Print the items below, word for word, from the line containing "Viewport: 320px width, 244px height." through the line containing "tap(308, 63)", and leave out the pictures.
===== LISTED ENTRIES =====
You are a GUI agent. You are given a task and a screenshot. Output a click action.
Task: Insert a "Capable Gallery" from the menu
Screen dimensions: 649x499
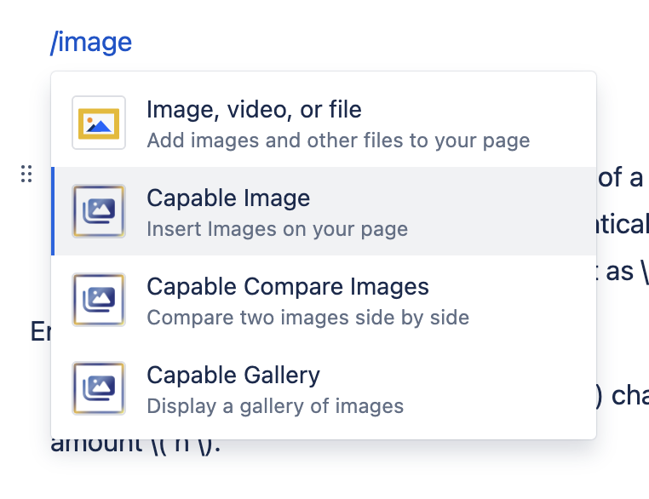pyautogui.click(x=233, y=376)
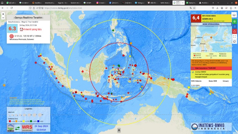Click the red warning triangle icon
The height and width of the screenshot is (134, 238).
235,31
=====
===== LISTED ENTRIES =====
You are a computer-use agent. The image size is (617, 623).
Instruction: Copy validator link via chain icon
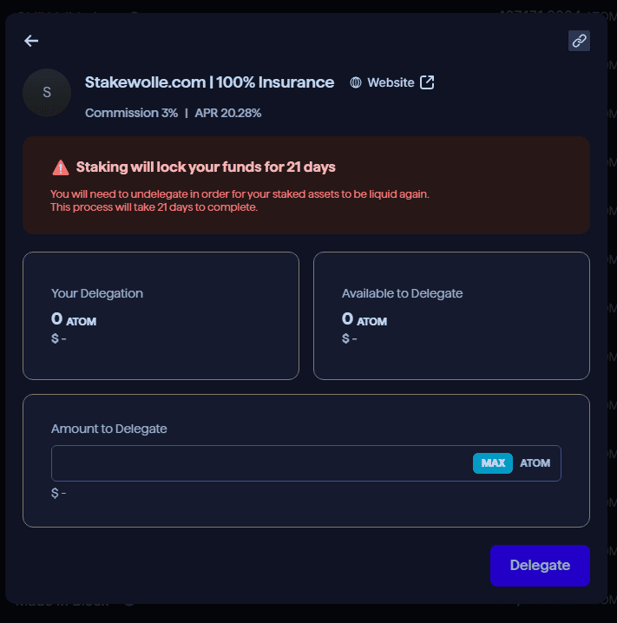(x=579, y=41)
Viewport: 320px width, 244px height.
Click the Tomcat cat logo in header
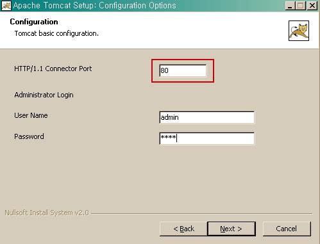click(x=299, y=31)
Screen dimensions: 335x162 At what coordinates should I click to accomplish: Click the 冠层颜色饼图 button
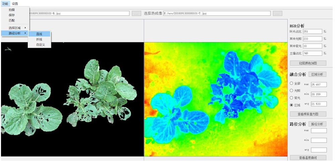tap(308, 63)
=====
===== LISTED ENTRIES =====
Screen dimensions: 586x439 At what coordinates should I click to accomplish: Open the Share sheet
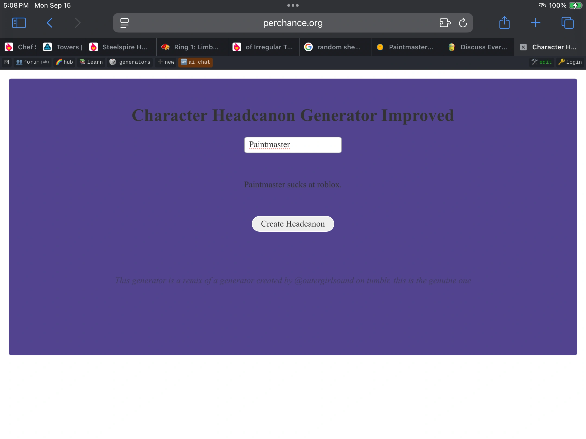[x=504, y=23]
=====
## [EXPECTED ANSWER]
Viewport: 320px width, 244px height.
Click the Tomcat cat logo in header
click(x=299, y=31)
Screen dimensions: 335x162 At what coordinates should I click to accomplish: Click the 冠层颜色饼图 button
tap(308, 63)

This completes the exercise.